> _Texto proporcionado_
════════════════
Todos recordamos cómo nos enteramos el 11 de marzo de 2004 de lo que había sucedido, pero los años pasan y son muchos los detalles que se han desdibujado o que nunca llegamos a conocer. Un digno homenaje a los que el terrorismo les arrebató la vida, un gesto de cariño con los que nunca volvieron a ser los mismos y un ejercicio de memoria para que no olvidemos quién y cómo pretendió manipularnos.

El primer acierto de este documental es no utilizar la figura de un narrador y dejar que sean quienes estuvieron allí los que nos trasladen lo que ocurrió. Los primeros veinte minutos son espléndidos. Sosegados, tranquilos y respetuosos. Entrando directamente en el asunto por el que nos convoca ante la pantalla, pero sin dramatismo ni tenebrismo. Solo los hechos, pero no con la precisión y la frialdad de los datos, sino a través de la incapacidad de sus protagonistas para describir o relatar algo que nunca imaginaron tener que contar. De ahí que solo puedan hacerlo a través de detalles e instantes que sintetizan y esencian, según palabras de una de ellos, “imágenes que creo que no debería ver nadie”.
Lo frustrante es que por encima de ese dolor hubo algo más que también nos causó estupor y que, como señala Iñaki Gabilondo, se ha convertido en el motivo casi principal por el que recordamos el 11M. Las cicatrices de la historia nos hicieron pensar en un primer momento que los responsables de la barbarie habían sido los de siempre, pero que quien tenía que calmarnos, unirnos y guiarnos, institucionalizara esa sensación equivocada con interés partidista, resultó difícil de asimilar.
El nivel de los entrevistados (académicos, directores de periódicos, cargos institucionales de entonces, así como representantes del poder judicial y de las fuerzas y cuerpos de seguridad encargadas de la investigación) y la claridad con la que hablan, apoyados además en el paso del tiempo y en lo demostrado por la justicia, revelan la soberbia de aquella actitud y la alevosía del ruido mediático tras el que sus artífices se escudaron primero, y refugiaron después, incluso, durante años.
════════════════
> _Filas seleccionadas_

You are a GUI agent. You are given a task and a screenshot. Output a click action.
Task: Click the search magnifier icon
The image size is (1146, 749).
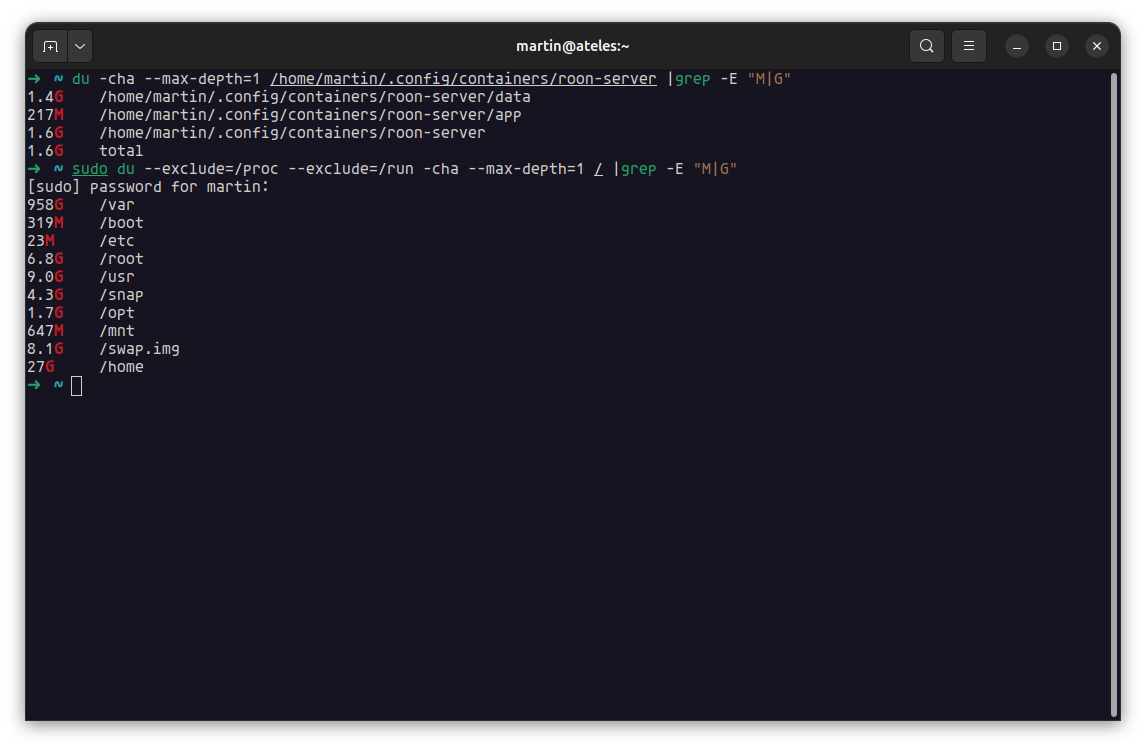click(x=927, y=46)
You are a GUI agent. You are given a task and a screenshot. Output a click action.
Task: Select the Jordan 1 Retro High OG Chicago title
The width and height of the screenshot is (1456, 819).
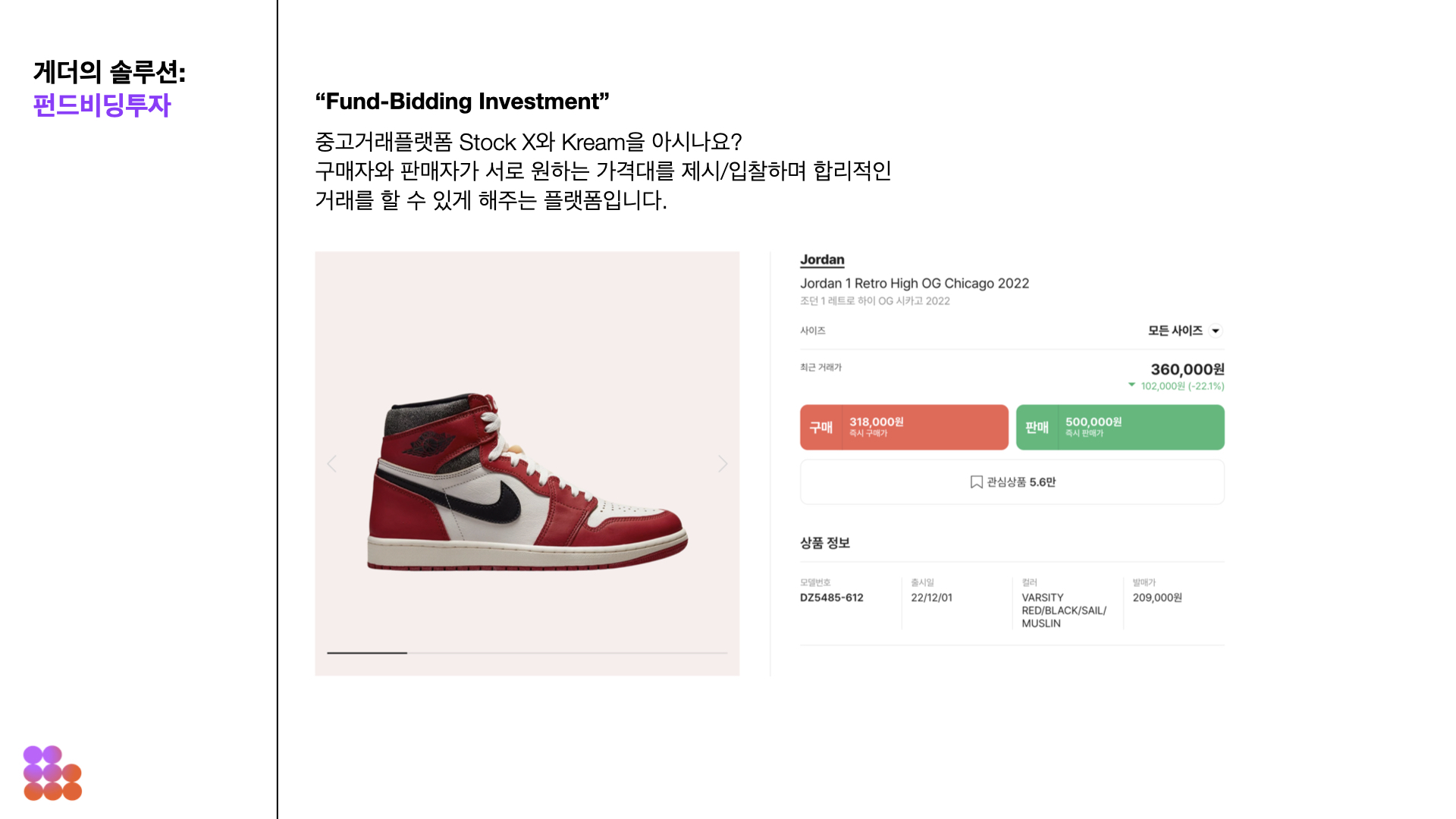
════════════════
> _Consigna 1_
En el texto proporcionado sobre el documental del 11M, ¿qué figura no utiliza el documental, según se señala como su primer acierto?
> _Consigna 2_
Escribe la continuación del texto proporcionado sobre el documental del 11M a partir de su último párrafo.

> _Respuesta 1_
La figura de un narrador, pues deja que quienes estuvieron allí cuenten lo que ocurrió.

> _Respuesta 2_
Este 11M audiovisual casi queda atrapado en este punto de su exposición por lo mismo que le sucedió a nuestra sociedad, por la necesidad moral de revelar la sucesión de manipulaciones, tergiversaciones y falsedades que idearon, en connivencia, quienes perdieron sus cargos ejecutivos y quienes pretendían liderar la opinión pública. Pero José Gómez consigue girar su dirección y entra en una trama argumental a la que quizás le tendría que haber dedicado más espacio o enfocar de manera más relevante. Aquella en la que -a partir de lo demostrado por Fernando Reinares, investigador del Real Instituto Elcano- desvela quiénes fueron los autores intelectuales (algo que no se consiguió concretar en el juicio celebrado en 2007) y la fecha en que tomaron la decisión de organizar la masacre en Madrid.
Para este espectador -que por cuestiones profesionales leyó mucho sobre el 11M en aquella época, incluyendo las ficciones conspirativas- es ahí donde radica lo más valioso de esta producción de Netflix. Una exposición de cómo la realidad no tuvo nada que ver ni con las suposiciones ni con las asunciones relativas a la guerra de Irak. Argumento que, absurdamente, se considera motivo por el que unos y otros ganaron y perdieron las elecciones generales de tres días después. Alegoría que refleja cómo actuó nuestra clase gobernante, haciendo de su obsesión por ocupar el poder político algo más importante que el cuidado, atención, respeto y cariño que debían recibir quienes más lo necesitaban.